The original set of facts is bad enough…..and the SC Supremes only rubbed salt in the wound by PROHIBITING media presence/equipment inside its Chamber this morning while they heard testimony regarding the SECRET early release of a convicted felon. TOO MANY SECRET HEARINGS for our state’s and its citizens’ good.

stephen henry Top fan April 26, 2023 at 3:28 pm

Even when McMaster tries to trick the public into believing he is interested in doing the right thing, he reveals the opposite is the case. One year back …. What an insult to the public and to justice.

Truth Has Arrived April 26, 2023 at 11:27 pm

Scratching the surface as to what as to the lawlessness that has been going on behind closed doors is right.

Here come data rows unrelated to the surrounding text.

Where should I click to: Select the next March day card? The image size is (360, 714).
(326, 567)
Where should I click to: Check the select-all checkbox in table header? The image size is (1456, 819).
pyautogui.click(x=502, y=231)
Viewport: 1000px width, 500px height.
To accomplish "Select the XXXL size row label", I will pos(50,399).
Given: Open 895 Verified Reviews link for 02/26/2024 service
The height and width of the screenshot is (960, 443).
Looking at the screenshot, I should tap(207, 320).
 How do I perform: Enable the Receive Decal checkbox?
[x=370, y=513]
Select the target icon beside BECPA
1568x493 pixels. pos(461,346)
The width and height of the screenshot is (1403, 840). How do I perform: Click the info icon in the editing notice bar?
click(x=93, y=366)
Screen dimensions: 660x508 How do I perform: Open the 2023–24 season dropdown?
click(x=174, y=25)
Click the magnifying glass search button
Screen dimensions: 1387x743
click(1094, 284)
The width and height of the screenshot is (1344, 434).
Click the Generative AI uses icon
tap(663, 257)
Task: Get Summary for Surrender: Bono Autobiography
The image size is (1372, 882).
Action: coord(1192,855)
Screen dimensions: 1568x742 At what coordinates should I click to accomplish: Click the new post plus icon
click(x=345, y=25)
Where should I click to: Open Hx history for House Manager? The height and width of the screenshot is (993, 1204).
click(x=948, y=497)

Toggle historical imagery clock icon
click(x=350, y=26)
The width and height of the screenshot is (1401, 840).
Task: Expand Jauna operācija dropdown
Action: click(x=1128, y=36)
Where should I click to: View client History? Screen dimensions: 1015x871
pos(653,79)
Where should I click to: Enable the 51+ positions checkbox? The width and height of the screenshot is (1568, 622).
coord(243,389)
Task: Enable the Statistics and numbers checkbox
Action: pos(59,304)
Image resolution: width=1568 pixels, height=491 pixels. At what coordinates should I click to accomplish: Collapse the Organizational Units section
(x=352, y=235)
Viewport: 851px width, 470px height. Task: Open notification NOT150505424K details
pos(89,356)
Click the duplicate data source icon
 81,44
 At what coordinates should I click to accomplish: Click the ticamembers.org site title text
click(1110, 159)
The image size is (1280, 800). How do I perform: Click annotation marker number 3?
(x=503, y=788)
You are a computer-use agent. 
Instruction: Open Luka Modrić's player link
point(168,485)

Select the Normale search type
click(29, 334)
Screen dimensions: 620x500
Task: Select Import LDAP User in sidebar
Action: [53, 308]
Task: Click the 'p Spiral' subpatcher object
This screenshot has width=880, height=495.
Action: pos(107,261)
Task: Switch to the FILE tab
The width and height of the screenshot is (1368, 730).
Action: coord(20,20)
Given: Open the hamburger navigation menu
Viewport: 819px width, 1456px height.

There is plenty of sticky mud to sling. And in these modern times, a person doing so is better protected than the days before social media took off.

Several SC circuit court judges need to be locked up along with many of their cronies.

Jean April 27, 2023 at 11:25 pm

Secret hearings and judicial misconduct are happening in every SC county. Why hasn’t the SC judicial system had an overhaul? Oh that’s right! Because they govern themselves with lawyer legislators friends and McMasters in their back pockets. This mafia judicial system has gotten away with murder among many other crimes against SC citizens for way too long.

CongareeCatfish Top fan April 27, 2023 at 8:28 am

I don’t know about the media block on the hearing, but the full video of it is available on the judiciary website. ALOT of details to unpack about how it all went down. Will, you should get the input of an experienced general session lawyer who has watched this thing….so many levels of highly suspicious details. Would make for a great follow-up article.

Teresa Whetzel Top fan April 27, 2023 at 5:50 pm

Just so f’n unbelievable. Wise up, This governor knows how everything works

Reader Top fan April 30, 2023 at 5:05 am

I thought we let the cotes (courts) deal with that stuff as he told Jody Barr when asked about another SC issue. Why get involved now, Henry? Just let the cites deal with it!